Which brings me back to the challenge from "Oceans". Even as I talked with God about those things in our life that are not moving at the speed I would like, He explained to me that my disappointed hope was because I was placing parameters around events that were not the same as His parameters. I was setting time frames and outcomes that I wanted, that didn't quite match up with what He had in mind. Hence my disappointment and weariness. 

So, as I sang those words, "Take me deeper than my feet could ever wander, where my faith will be made stronger", I felt a gentle nudge.

"What if going deeper is not all about 'exciting, life-changing stuff', but just about normal, everyday life, even the harder aspects of life? What if that is the deeper I want to take you?"

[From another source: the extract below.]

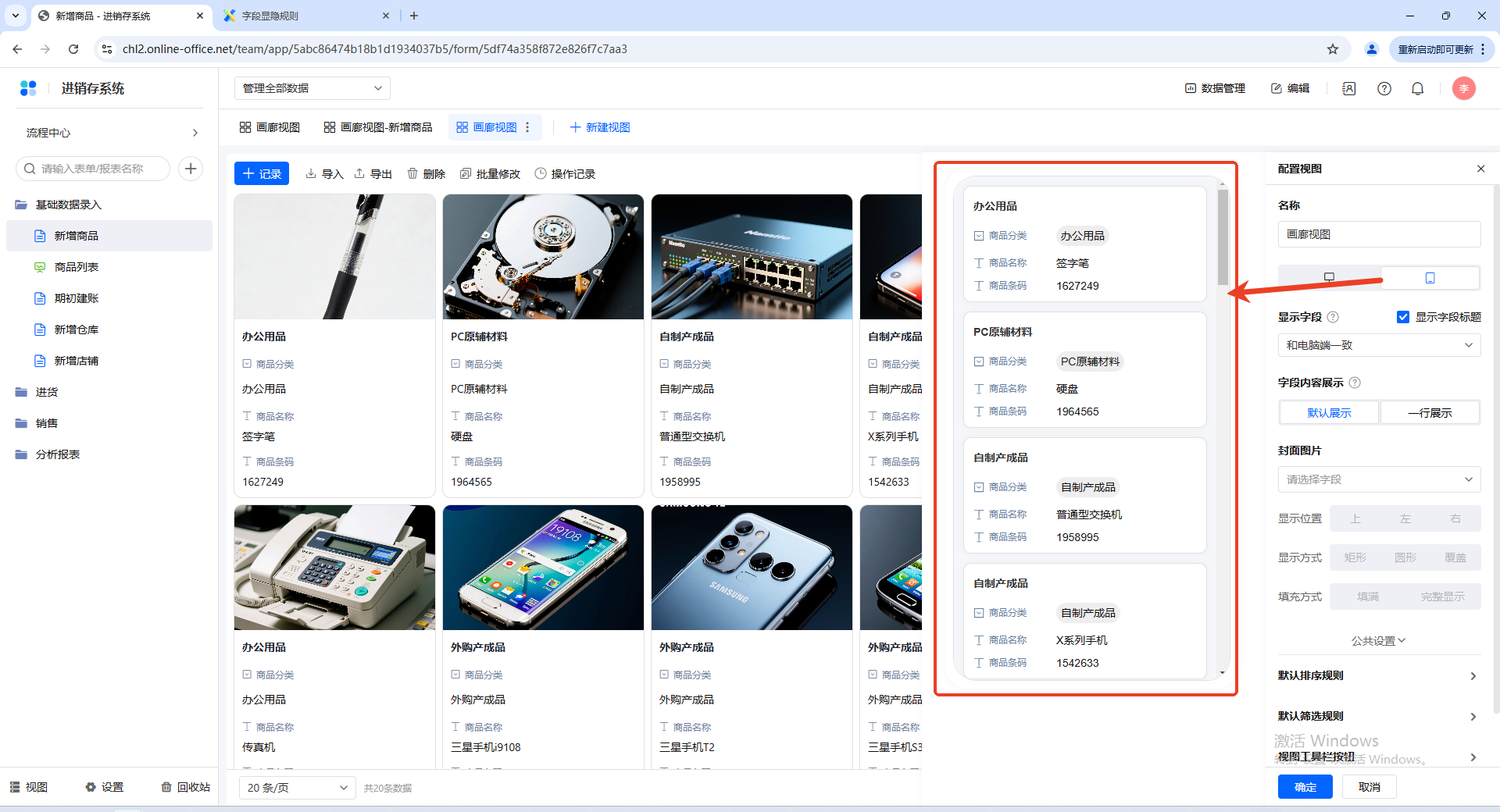Open 商品列表 in the sidebar
Viewport: 1500px width, 812px height.
point(77,267)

Gulp. Not the direction I was looking for. 

But I do have a sneaking suspicion, that, as with all the paths Father God takes us down, it is one that is important, necessary for my growth and development, and perhaps even survival. Resilience, the ability to bounce forward, in tough situations enables us to continue to move ahead even in the worst scenario. Just like my ability to travel underwater without taking a breath increased with practice, maybe He is calling me to practice greater resilience in life.

In further reading*, I came across two pointers for the way ahead. The first was the idea that if God asks me to do more than I can (or feel I can), when I feel like I am at the end of my strength, He steps in. The example was used of Ezekiel (from Ez 1-2). When Ezekiel was confronted with the glory of the Lord, he found himself face down on the ground. He had no strength to rise. In the midst of this, God told him to stand on his feet. He had no ability to do this, but at the same time, the Spirit came and lifted him to his feet. I am to have confidence in His enabling, His grace me to get through.

The second pointer is closely aligned. The idea is that we are often so focussed on the final outcome we would like that we miss the seed that is being planted and growing. We are so hungry to see the whole result at once (and yes, sometimes that does happen!), that anything less is a disappointment. Instead of being grateful for seeing the beginning of the process of change, we complain or get bitter about what is not.

If I had set my goal in the pool as three laps underwater from the start and given up because I didn't even make one, I would never have gone any further. By celebrating the little signs of growth or change, I gained confidence and was energised to keep doing more.

How much more would we be encouraged if we focussed on the growth and change that is happening, rather than our failures and struggles?

Staying safe and comfortable won't stretch me to grow, won't increase my ability. Re-framing my understanding of the struggles into growth means I change my attitude to what is going on. Going deeper into Father God can be scary if I am trying to hold on to me and my wants. I have to let go of my desire to breath on my own, if I want to get closer to Him. The goal and pleasure is that the deeper I am found in Him, the safer I am, the stronger I get and the further I can go. Time to take a big breath and dive in!

* Experience the Impossible, by Bill Johnson - I highly recommend it!